Zalando’s David Azcona discusses his work in data science and machine learning, and why it’s important to stay curious in this field.

 Click here to view the full Data Science Week series.

David Azcona completed a PhD at Dublin City University and spent a year as a Fulbright fellow at Arizona State University before taking up his current role at Zalando.

He now works as a senior applied scientist in the market insights team at the fashion e-commerce company. His role focuses on improving machine learning systems and working with computer vision and natural language processing techniques.

‘Many roles in the data science space have moved from pure research scientists to machine learning engineers’

If there is such a thing, can you describe a typical day in the job?

My day almost always starts with our regular stand-up, which is a very short catch-up meeting where each of the team members discuss what we are working on and any blockers we may have. This was typically done in person and literally standing up to make it as quick as possible. These days we do it online but still try to make it very short.

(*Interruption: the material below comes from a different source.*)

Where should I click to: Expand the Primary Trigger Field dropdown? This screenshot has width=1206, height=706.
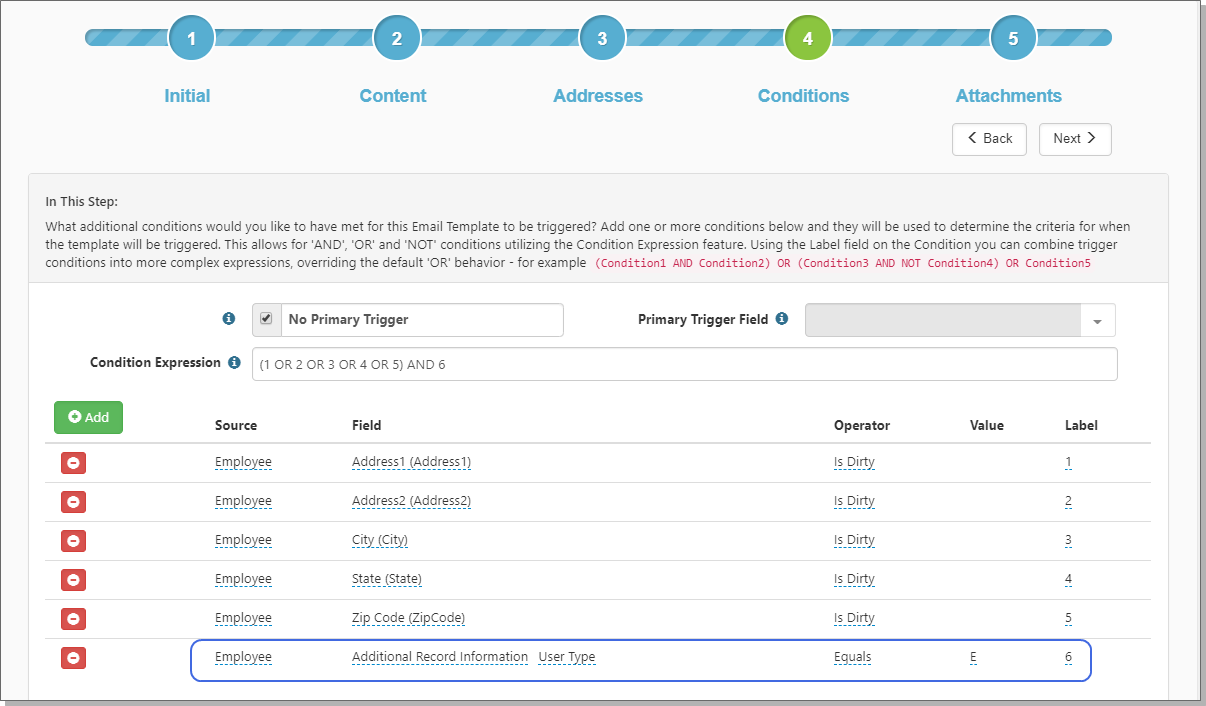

Afterwards, my day can vary a lot. I generally work on improving our machine learning systems, reviewing my colleagues’ code, researching new infrastructure approaches for our data pipelines, collaborating with engineers and product specialists, reviewing state-of-the-art papers in the literature and interviewing new candidates for our open roles.

What types of data science projects do you work on?

When I started at Zalando, I worked on personalisation by recommending brands to our customers that are relevant to their personal style. However, when a new brand is onboarded onto Zalando, we suffer from the cold-start problem in recommendation systems as these are very data-hungry environments.

That is, we cannot draw any inferences for users on items about which it has not yet gathered sufficient information. Our solution has been to learn compact representations for brands, building on Zalando Research’s existing work and leveraging those embeddings to find customers that might be interested in these new brands.

Since then, I switched teams and I am now working on market insights, where we look for product matches between Zalando’s assortment and their competitors. For that, we use state-of-the-art machine learning methods on large amounts of multimodal data including images, text or structured data, and human-in-the-loop systems.

We get to use computer vision and natural language processing techniques to provide insights for Zalando’s traffic and pricing platform strategy.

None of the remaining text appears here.